The two pianists acknowledge that their own musical personalities contrast in a highly expressive fashion, allowing Vandikas’ introspective and lyrical style to complement Ruan’s more outward and energetic playing. “We feed off each other,” says Ruan.
“We feel more comfortable with different kinds of music, and so we can push each other to other areas of playing,” Vandikas agrees. “We learn a lot from each other.”
A special duo
Their contrasting musical strengths struck James Anagnoson, Dean of the Glenn Gould School who was their coach from the start, during their time there as students. “It was immediately apparent to me, from the very first time I heard them, that these two had that magic extra something as a duo. They played naturally extremely well together, a must for any ensemble, but rather than being similar players, as is often the case, they are quite different, and bring different strengths to the duo. This is the x factor found in all great duos — as individuals they must be strong, but together they become more than twice as good.”

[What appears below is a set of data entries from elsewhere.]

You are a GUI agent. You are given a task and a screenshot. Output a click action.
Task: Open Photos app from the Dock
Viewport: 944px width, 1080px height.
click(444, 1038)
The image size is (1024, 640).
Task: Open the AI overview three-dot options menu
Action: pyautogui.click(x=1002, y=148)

Ruan and Vandikas consider themselves fortunate to have been coached by James Anagnoson when they were at the Glenn Gould School. According to Ruan, the veteran duo player, who has been half of a renowned piano duo Anagnoson and Kinton for over 40 years, has, “[…]been playing duos for so long, and he could really help us bring out the best in our playing.” They consulted about their repertoire selection for the ARD, and had coaching sessions with him on Zoom and by phone.
“It was immediately apparent to me, from the very first time I heard them, that these two had that magic extra something as a duo.”
“What they did was extremely impressive,” Anagnoson comments. “They were playing against duos who had been together for years, most often playing rep that was well seasoned. By contrast, La Fiammata had a lot of rep that was new, which is always very difficult, including the Mozart concerto they performed with orchestra in the finals. I thought that if they had a jury who heard music the way they do, (crucial for any competitor in any competition), and if they kept their nerves together and brought their A-game (which they clearly did!), they could make the finals, which in and of itself would be a tremendous achievement. But, to make the finals and also be awarded second place was truly wonderful, and a reflection of just how unusual a duo they are.”
Now that the competition is over, and each pianist has returned to her home base — Vandikas to Montreal and Ruan to The Tianjin Juilliard School in China — they face even more complicated logistics in the future. But, there’s no question that after this major achievement, La Fiammata will find a way to continue to perform.